Set problem a: Return the passage of the text on mediation between "The mediation should" and "within these limits.", inclusive, word for word.

Text excerpt:
********************

The type of situational factors that may result in a successful mediation include clients who wish to maintain an on-going business relationship (joint venture parties; partners; computer supply & maintenance contracts; agency & distributor contracts etc). Clients who are both professional litigators (e.g. insurers) also tend to be more amenable to litigation. Other factors which militate in favour of mediation being successful include disputes involving confidential information which the parties may not want made public; disputes where a speedy or imaginative solution is needed; and disputes where the result is a difficult one to predict (i.e. it is a case where a horse trade is possible since the case is fairly evenly balanced between the parties). Where one party may be wiped out (i.e. made insolvent) by any litigation then it may be in both parties interests to settle before that happens.

Mediation is not always appropriate - sometimes direct negotiation between the parties or their lawyers may suffice and there is no need to add an extra layer of costs and complexity to the settlement negotiations. Sometimes a "knock out blow" would be available in any litigation e.g. one party could easily get summary judgment on the claim because it, for example, involves a dishonoured cheque for which almost no defence is available. A claim may not have correctly been brought in the English courts in the first place (e.g. in the face of a US jurisdiction clause in the relevant contract) and therefore the lawyers should apply to strike the claim out on jurisdiction grounds rather than mediate. Litigation remains necessary in certain circumstances e.g. where the client requires a court remedy such as an injunction or where there is a need for a test case or precedent (e.g. a tax case which will affect millions of taxpayers). Litigation can be vital if the opponent is obstructive, fraudulent or vexatious or there are concerns about enforcement.

The mechanics of mediation: Who should attend? Why? Is it useful to have some preliminary settlement discussions before the mediation?

The mediation should be attended by the clients and lawyers. It is the client who has authority to make binding decisions in the course of a mediation. Obviously if the client is a corporate entity, then different individuals within the company will have differing financial levels at which they have authority to settle. It is important therefore that an individual with sufficient seniority and authority attends the mediation in order that they can sign any settlement agreement. If a settlement is likely to require Board approval then one option is to agree with the Board in advance the parameters of settlement i.e. the lowest offer the client would be prepared to accept – or if your client is likely to be making a payment the highest offer the Board will authorise it to make. The person who attends the mediation would then have authority to approve a settlement within these limits.

Lawyers should never accept an offer in the face of a client's opposition or coerce a client into accepting – lawyers can advise on their view of the advantages and disadvantages of accepting any offer and the decision they would make – ultimately, however, it is the client's decision.

********************

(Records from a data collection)
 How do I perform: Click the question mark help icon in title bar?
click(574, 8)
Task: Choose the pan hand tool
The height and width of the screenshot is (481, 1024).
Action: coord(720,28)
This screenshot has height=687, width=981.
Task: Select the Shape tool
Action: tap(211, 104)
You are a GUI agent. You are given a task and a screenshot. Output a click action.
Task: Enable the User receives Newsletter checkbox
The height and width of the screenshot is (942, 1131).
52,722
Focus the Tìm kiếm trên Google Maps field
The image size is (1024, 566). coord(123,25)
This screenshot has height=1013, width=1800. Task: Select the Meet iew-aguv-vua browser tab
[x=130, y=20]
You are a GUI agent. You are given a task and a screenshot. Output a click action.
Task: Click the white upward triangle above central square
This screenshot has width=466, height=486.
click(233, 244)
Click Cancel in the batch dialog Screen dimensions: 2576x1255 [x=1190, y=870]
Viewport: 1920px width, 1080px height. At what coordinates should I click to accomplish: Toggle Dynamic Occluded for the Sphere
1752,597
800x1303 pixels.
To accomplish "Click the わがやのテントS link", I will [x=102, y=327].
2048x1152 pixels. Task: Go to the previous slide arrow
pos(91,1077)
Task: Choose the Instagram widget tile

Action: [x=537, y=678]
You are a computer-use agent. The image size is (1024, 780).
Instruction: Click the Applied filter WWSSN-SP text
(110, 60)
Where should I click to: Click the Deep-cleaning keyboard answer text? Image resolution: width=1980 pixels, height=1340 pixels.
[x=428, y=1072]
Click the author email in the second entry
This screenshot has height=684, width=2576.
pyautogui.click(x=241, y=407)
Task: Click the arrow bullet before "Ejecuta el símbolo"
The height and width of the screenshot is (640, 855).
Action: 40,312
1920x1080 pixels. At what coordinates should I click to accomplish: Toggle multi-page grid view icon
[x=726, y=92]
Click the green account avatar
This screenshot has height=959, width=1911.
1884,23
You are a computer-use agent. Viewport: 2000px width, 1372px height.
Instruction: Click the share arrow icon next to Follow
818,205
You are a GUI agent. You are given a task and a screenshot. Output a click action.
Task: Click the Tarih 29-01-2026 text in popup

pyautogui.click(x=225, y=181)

********************

Set problem b: Retype the records between the lines holding "Click Cancel in" and "Action: 40,312", inclusive, with no changes.

Complete output a:
The mediation should be attended by the clients and lawyers. It is the client who has authority to make binding decisions in the course of a mediation. Obviously if the client is a corporate entity, then different individuals within the company will have differing financial levels at which they have authority to settle. It is important therefore that an individual with sufficient seniority and authority attends the mediation in order that they can sign any settlement agreement. If a settlement is likely to require Board approval then one option is to agree with the Board in advance the parameters of settlement i.e. the lowest offer the client would be prepared to accept – or if your client is likely to be making a payment the highest offer the Board will authorise it to make. The person who attends the mediation would then have authority to approve a settlement within these limits.

Complete output b:
Click Cancel in the batch dialog Screen dimensions: 2576x1255 [x=1190, y=870]
Viewport: 1920px width, 1080px height. At what coordinates should I click to accomplish: Toggle Dynamic Occluded for the Sphere
1752,597
800x1303 pixels.
To accomplish "Click the わがやのテントS link", I will [x=102, y=327].
2048x1152 pixels. Task: Go to the previous slide arrow
pos(91,1077)
Task: Choose the Instagram widget tile

Action: [x=537, y=678]
You are a computer-use agent. The image size is (1024, 780).
Instruction: Click the Applied filter WWSSN-SP text
(110, 60)
Where should I click to: Click the Deep-cleaning keyboard answer text? Image resolution: width=1980 pixels, height=1340 pixels.
[x=428, y=1072]
Click the author email in the second entry
This screenshot has height=684, width=2576.
pyautogui.click(x=241, y=407)
Task: Click the arrow bullet before "Ejecuta el símbolo"
The height and width of the screenshot is (640, 855).
Action: 40,312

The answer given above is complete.